TAXI firm V Cars must publicise its policies toward passengers with disabilities in the name of fairness.

Wheelchair user Michael Oliver, as we reveal today, has been using the company’s cars for several months without incident for his daily commuting.

Last week, however, he was charged £5 extra. According to V Cars he was asked for the premium because an estate car was sent and because his wheelchair wouldn’t fold. The company added that drivers had the option to offer a discount on the charge if they wished.

This explanation seems to raise rather more questions than it answers.

For example, if V Cars has a policy of charging passengers £5 extra for an estate car, are passengers advised of this fact when they book a vehicle?

For that matter, why are they charged £5 extra in the first place?

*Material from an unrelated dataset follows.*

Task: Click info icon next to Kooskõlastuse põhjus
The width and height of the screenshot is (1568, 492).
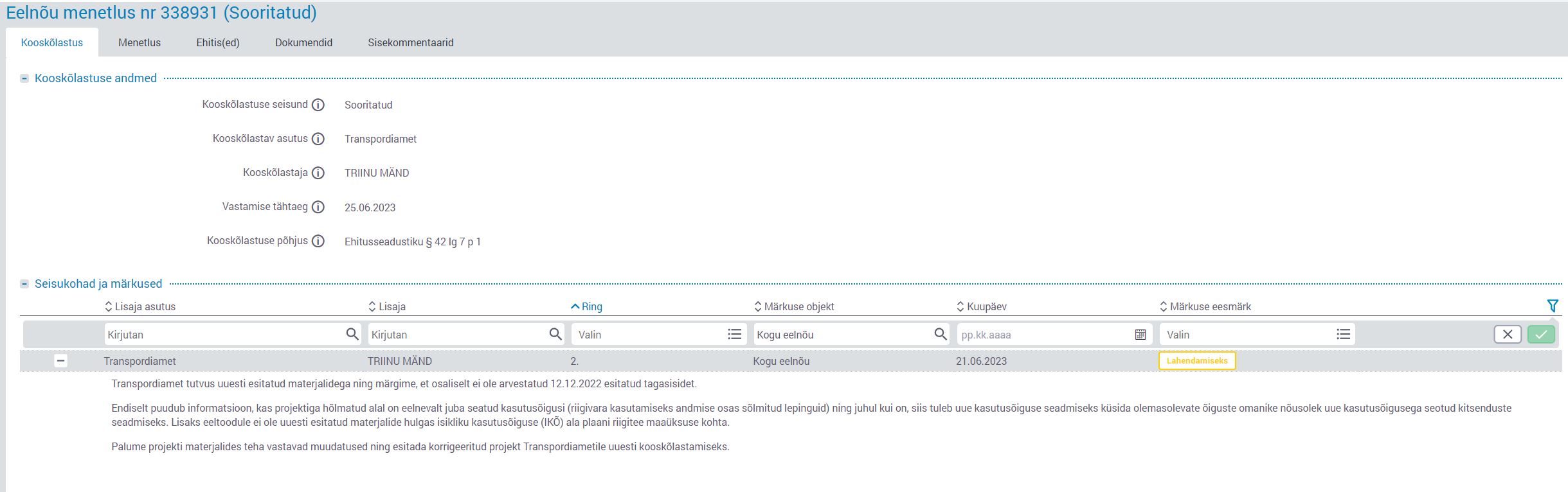Action: (x=318, y=242)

Charging extra for, say, a people-carrier would make sense as people carriers can seat more passengers, but estate cars tend to have no more seating than saloons.

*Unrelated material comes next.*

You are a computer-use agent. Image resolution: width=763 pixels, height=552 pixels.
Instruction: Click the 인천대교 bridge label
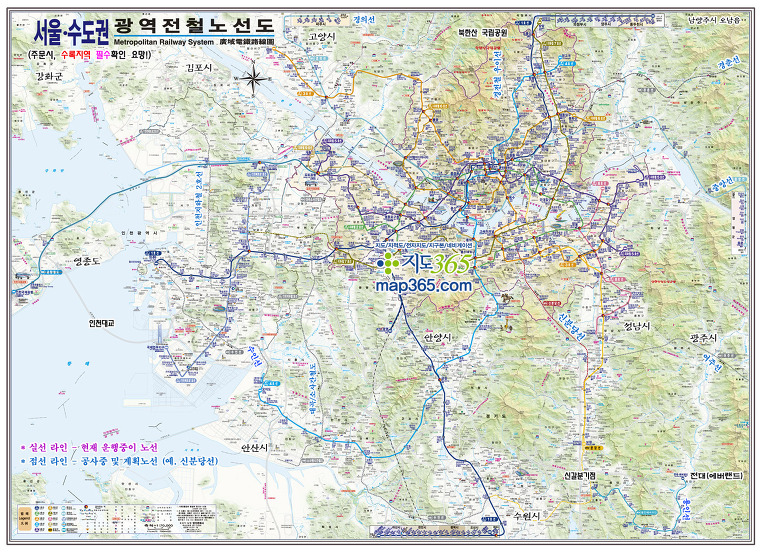[103, 323]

One thing is for sure: whatever the policies involved, the net outcome is that a wheelchair user has apparently been obliged to pay more for a taxi journey than a non-wheelchair user might have expected to pay.

If the driver indeed had the option to waive the charge but failed to do so, then they are a mean-spirited specimen indeed, and perhaps not the sort of person a taxi company should be employing in 2015.

At the very least, their conduct toward Mr Oliver has cast the firm in the kind of negative light that can harm trade, and which might impact the livelihoods of blameless drivers who would not dream of behaving in such a way.

V Cars would be well advised to clear the air.